Savchenko's adamant defiance of Russian authorities and the Russian justice system has made her a national icon, a widely revered symbol of courage and perseverance for a nation reeling from an economic meltdown and a devastating war in the east against Russian-back separatists.
The 35-year-old's blunt candor and passionate ways pose a tough challenge to Ukraine's political clans, who have been locked in fierce power battles that go back decades.
The prospects of more political infighting raises new threats to the stability of Ukraine — and would be welcome news for the Kremlin, which is eager to see its neighbor plunge deeper into turmoil.
Savchenko's return home was a personal triumph for Ukrainian President Petro Poroshenko, who rallied international leaders to press Russia for her release.
But even though he may have hoped her return boosts his sagging popularity, Savchenko's entry into politics is likely to challenge him greatly.
Many Ukrainians hold Poroshenko responsible for a moribund economy, a dramatic fall in living standards and his failure to stem rampant official corruption.
Some hard-line nationalists, including members of volunteer battalions who fought in the east, see the president as too weak in defending Ukraine's national interests.
They have vowed to block any legislation that would give broader powers to the separatist eastern regions in line with the February 2015 Minsk peace agreement brokered by France and Germany.
Some nationalist forces have seen that deal as betrayal of Ukraine's interests.
Poroshenko has defended the Minsk agreement and accused Russia of failing to honor it as sporadic clashes in the east continued despite the truce.
Savchenko, an ardent nationalist captured by separatists in June 2014 while she acted as an artillery spotter for a volunteer battalion in eastern Ukraine, will likely take an unflinching stance on the war in the east and oppose any compromise with Russia-backed rebels.
She also is likely to become a voice for masses angry with endemic corruption, which has run amok despite official promises to eradicate it, eroding trust in the government and sapping the hopes raised by the 2014 ouster of Ukraine's former, Moscow-friendly leader.
Even before Savchenko's return, Ukraine's ruling coalition was embroiled in bitter political infighting.

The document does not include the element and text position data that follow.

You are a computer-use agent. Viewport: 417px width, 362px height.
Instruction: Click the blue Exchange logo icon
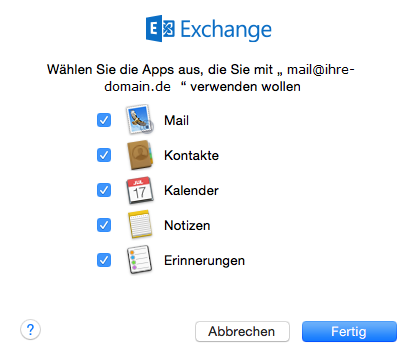click(160, 28)
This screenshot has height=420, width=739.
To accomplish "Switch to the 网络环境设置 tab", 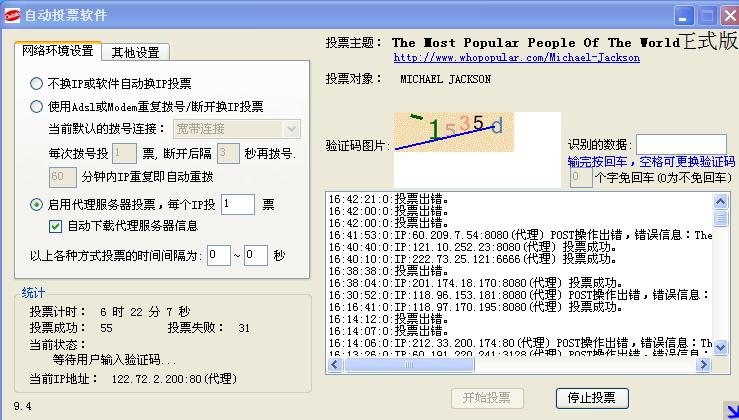I will tap(58, 51).
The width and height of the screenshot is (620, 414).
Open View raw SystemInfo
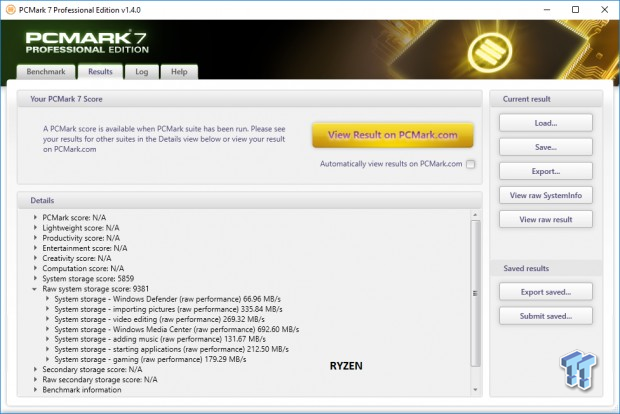click(545, 195)
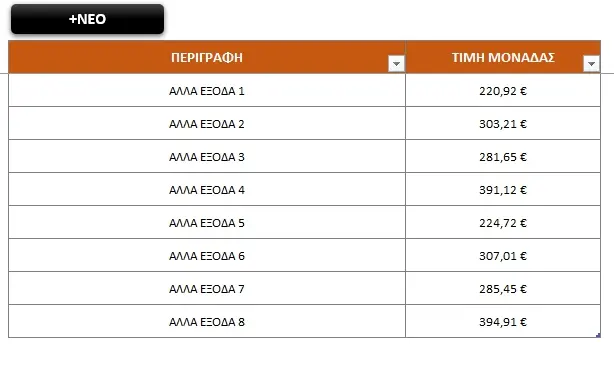
Task: Click the 281,65 € price cell
Action: [503, 156]
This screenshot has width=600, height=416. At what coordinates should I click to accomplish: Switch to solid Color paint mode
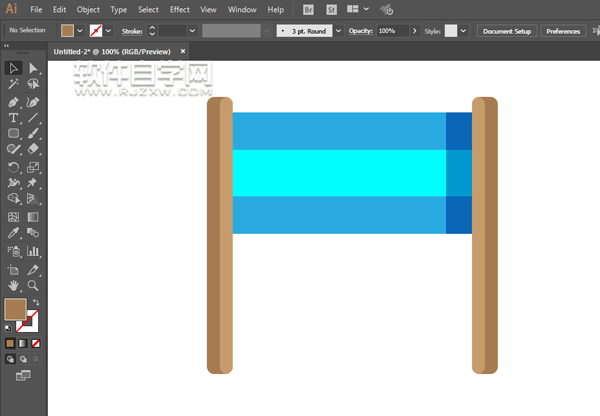pyautogui.click(x=11, y=344)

Following months of jockeying, Poroshenko managed to replace Prime Minister Arseniy Yatsenyuk with his loyalist, Volodymyr Groysman.
Still the battle left the parties led by Poroshenko and Yatsenyuk in a fragile coalition, united mostly in their desire to avoid an early election.

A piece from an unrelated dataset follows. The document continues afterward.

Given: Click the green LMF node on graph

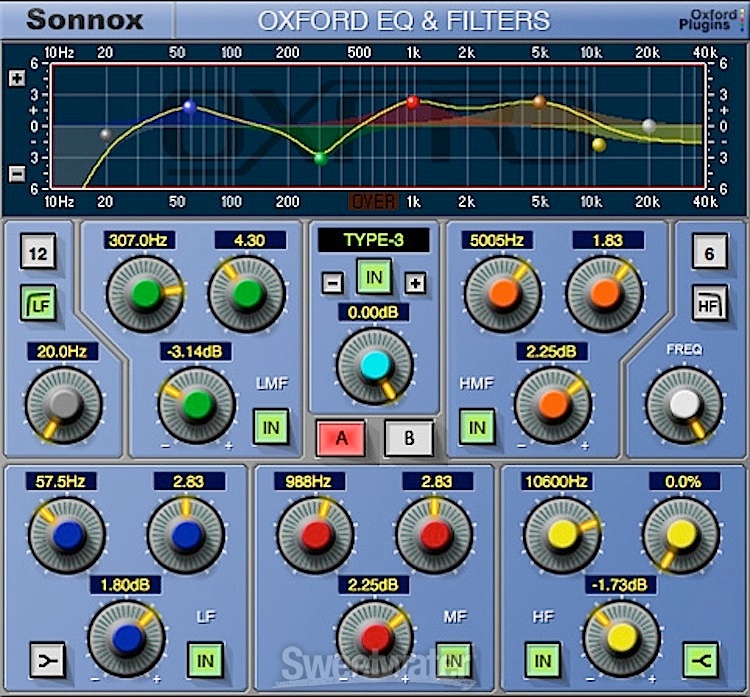Looking at the screenshot, I should [320, 158].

Savchenko is already a member of parliament, voted in while she was languishing in a Russian jail.
She has not yet talked about her political plans — but her return could consolidate those unhappy with the status quo and increase pressures for an early election.

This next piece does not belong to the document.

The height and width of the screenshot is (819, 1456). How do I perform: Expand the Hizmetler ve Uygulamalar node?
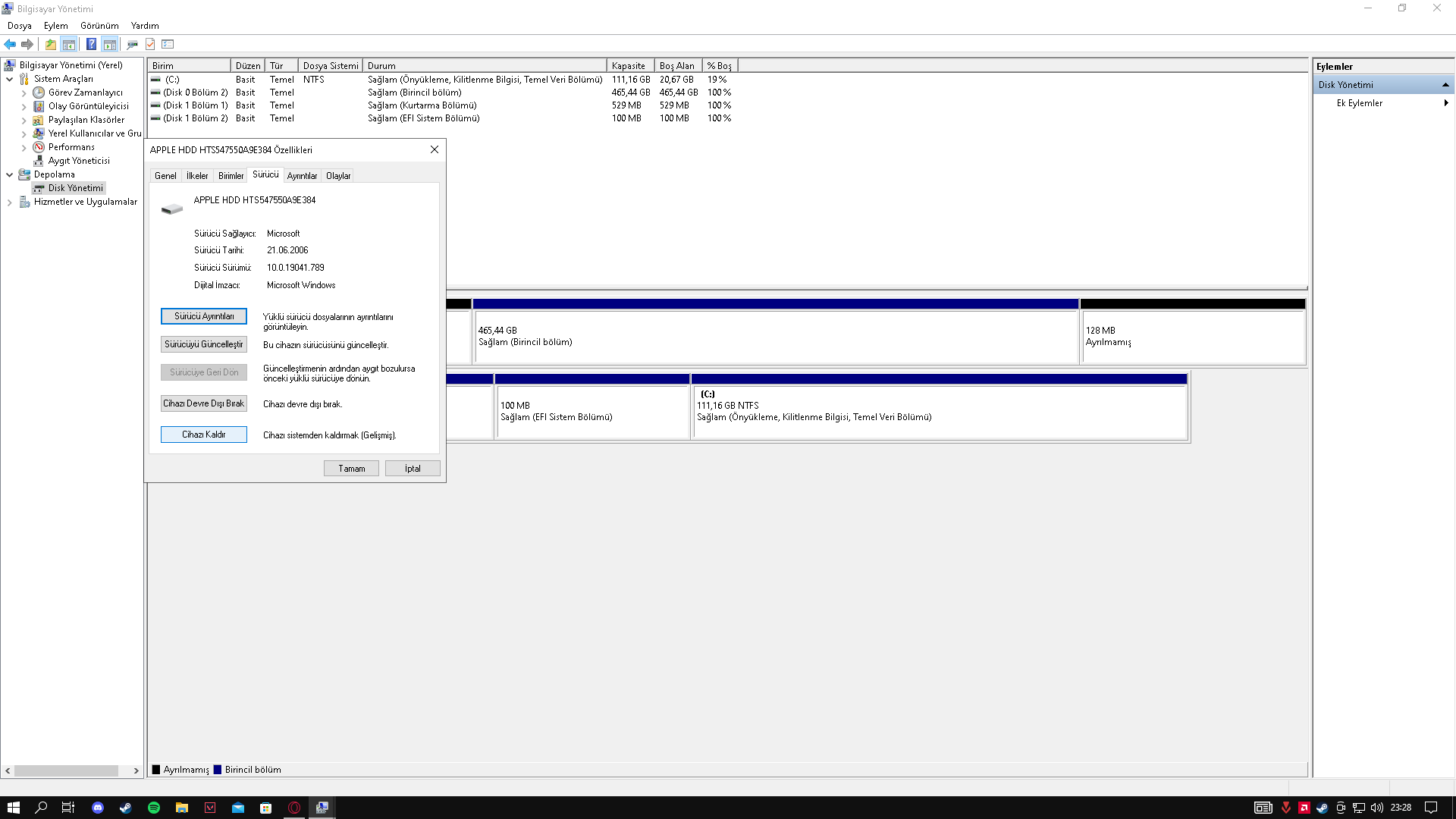tap(9, 202)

Yulia Tymoshenko, the former Ukrainian prime minister whose party got Savchenko into parliament in 2014 when her Russian ordeal just began, hopes now to emerge as the main winner.
Tymoshenko, who spent 2 ½ years in a Ukrainian prison in 2011-2014 as the former pro-Moscow president sought to eliminate her as a political rival, expected a triumphant return to the political scene after his downfall.
Instead, she saw her popularity dwindle as many saw her as a relic of the old political system.
Since then, Tymoshenko managed to rebuild her popularity, riding the growing wave of anger with the anemic economy and official corruption.
"Tymoshenko is pushing for new elections, and Savchenko's voice may help a lot," said Vadim Karasyov, an independent Kiev-based political analyst.
Still, Tymoshenko will likely find it hard to control the unruly military pilot.
Savchenko, who is fully aware of her nationwide popularity, is unlikely to take a back seat.
The tensions between the two were immediately visible Wednesday during a greeting ceremony at Kiev's airport, when Savchenko dodged Tymoshenko's attempts to kiss her and refused to take flowers from her.
"Savchenko's uncompromising stance and her unpredictability would be a problem for both herself and for those who would try to use her," said Volodymyr Fesenko, head of Penta think-tank in Kiev.
"Savchenko's charisma can unite the right and the ultra-right forces, which believe that the ideals of revolution must be defended," he said.
"That scenario may trigger street protests and new parliamentary elections."
As Ukraine seems ready to sink deeper into turmoil, one man is watching with glee: Russia's President Vladimir Putin, whose relentless pressure on Ukraine has been one factor crippling his southern neighbor.
As parts of the Minsk peace agreement remain deeply divisive in Ukraine, the Russian leader could highlight Ukraine's failure to meet its end of the deal and push for lifting Western sanctions against Russia.
The Kremlin could also point to Ukraine's political infighting to support its contention that the nation is dominated by nationalists who are eager to resort to violence and shun compromise.